**WORK TO DO**: Pick out each line of the records that contains the word "This". Case counts.

Screen grounding examples:
# # # #
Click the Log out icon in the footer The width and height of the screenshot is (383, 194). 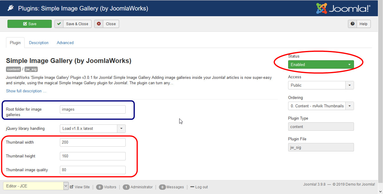(192, 187)
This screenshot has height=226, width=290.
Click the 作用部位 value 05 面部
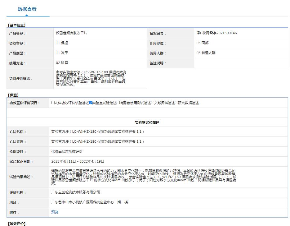(x=202, y=43)
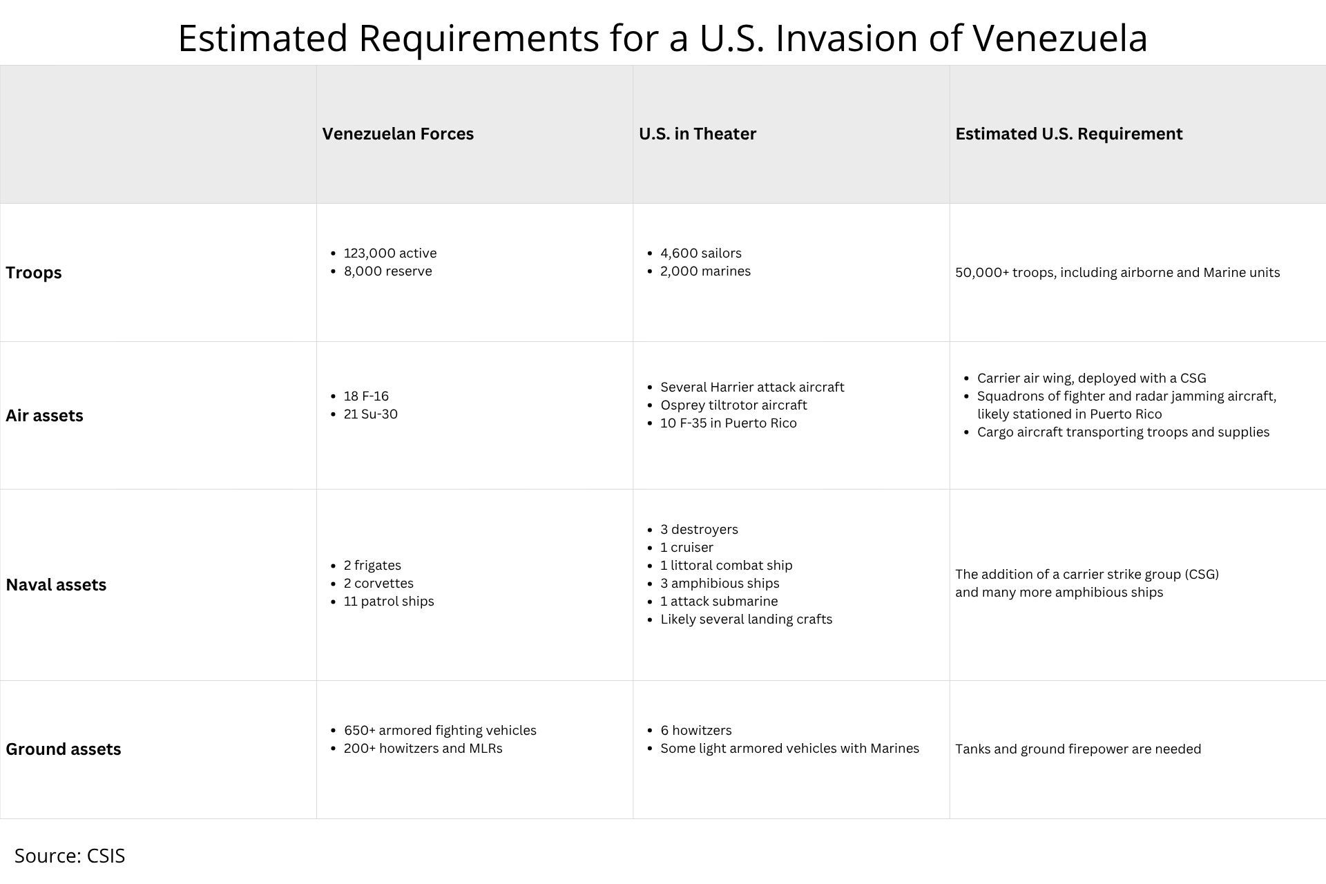Click the Naval assets row label
This screenshot has height=884, width=1326.
[56, 585]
# # # #
**TASK RESPONSE**:
This screenshot has height=226, width=290.
This screenshot has height=884, width=1326.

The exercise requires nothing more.